12.2.09

lugar a...


“A partir de certa altura a Igreja começou a impor os bonecreiros, em vez de chamar artistas. A arte tem que ter uma chama, a capacidade de iluminar, por um lado, e imolar, por outro lado. E essa chama só os artistas podem acende-la.”

Excerto da entrevista a José Rodrigues em 23.01.2008, publicada no catálogo da exposição


“Eu, se conheço, conheço o homem artista. Raízes sólidas na Terra – os braços esticados para o nada; formatados de sonhos na agilidade segura dos seus dedos – em interrogação permanente nos traços que traça e apenas indicam; olhador de miragens – boémio do belo em sôfrego desassossego; semi-deus pecador.”

Excerto dos textos de Santos Mota, publicados no catálogo da exposição



“O teu lápis lança flechas inflamadas sobre nossos ombros. Triunfa por cima de todos os perfumes: os seios e os verdejantes rochedos da púbis, circundados de ouro e mirra, fortalecem o nosso amor enfermo. Não nos ofereces, é verdade, torta de uvas ou maçãs como nas escrituras. Mas o que nos ofereces basta para cantarmos a noite, toda a noite.”


Excerto dos textos de Maurício de Sousa publicados no catálogo da exposição



À medida que nos tornamos íntimos de cada uma destas obras, a riqueza dos múltiplos pormenores que se vão lendo, revelam... uma parcela, e que parcela do trabalho que uma vida dedicada à Arte, produziu, procurando, interrogando e interrogando-se.



“O caminho do Artista em busca do seu objecto é a procura de um rosto, revelado e ainda por descobrir.”

“Homem ou Cristo, simples mortal da rua, ou Filho de Deus?”

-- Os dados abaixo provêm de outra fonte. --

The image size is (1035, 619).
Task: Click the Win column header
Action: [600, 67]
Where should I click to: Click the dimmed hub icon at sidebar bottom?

Excertos do texto de Arnaldo de Pinho publicado com o catálogo da exposição, “Uns passos da paixão”, Maio de 2000




Neste lugar a…,falamos do escultor José Rodrigues, lembrando que a sua exposição, “Aproximações ao Sagrado”, só está patente ao público até ao próximo dia 15 de Fevereiro na Cripta da Igreja de Senhora da Conceição na Praça do Marquês, aqui bem perto. Sábado e domingo o horário é das 16 horas às 20 horas. A entrada é livre.

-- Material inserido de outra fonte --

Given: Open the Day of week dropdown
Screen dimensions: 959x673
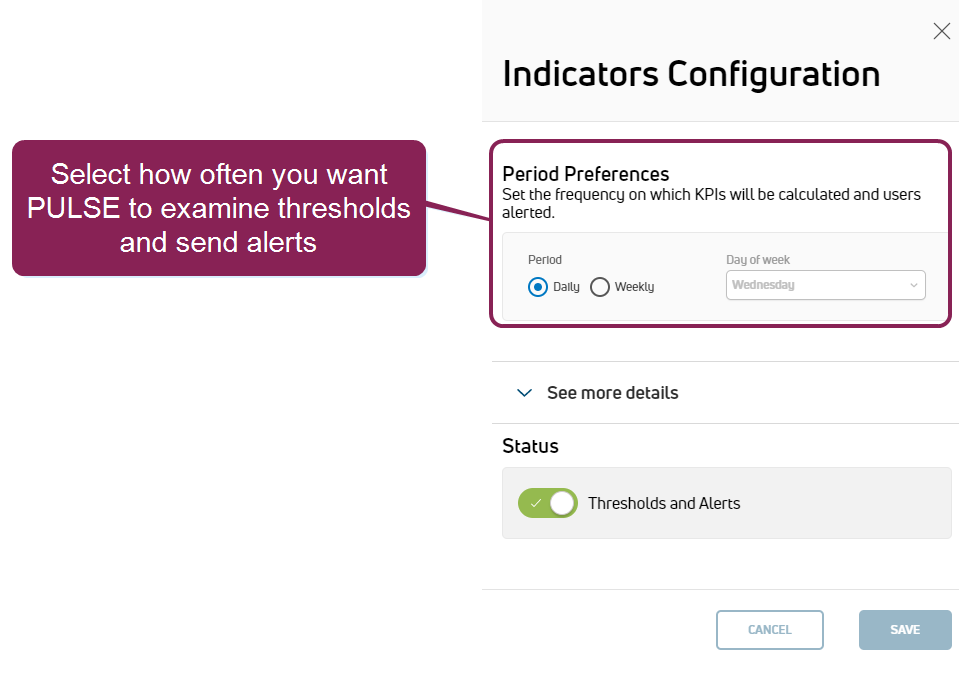Looking at the screenshot, I should (x=825, y=285).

“Os Anjos de José Rodrigues estão cheios de marcas, em sentido literal: marcados a ferros (ainda literalmente, no caso das peças fundidas) como se uma pele de cicatrizes cobrisse todo o corpo da figura e transportasse em si as texturas do imaginário e da matéria: sóis, luas, círculos, linhas, pontos, folhas, flores, ondas, etc. Como se essas cicatrizes fossem marcas da travessia, do percurso feito pelos anjos na sua aproximação aos homens.”




Excerto do livro “ O Terceiro Anjo”, de Nuno Higino







“O que dá religiosidade a uma escultura é o sentimento que o artista consegue transmitir na sua obra."


Excerto da entrevista a José Rodrigues em 23.01.2008, publicada no catálogo da exposição.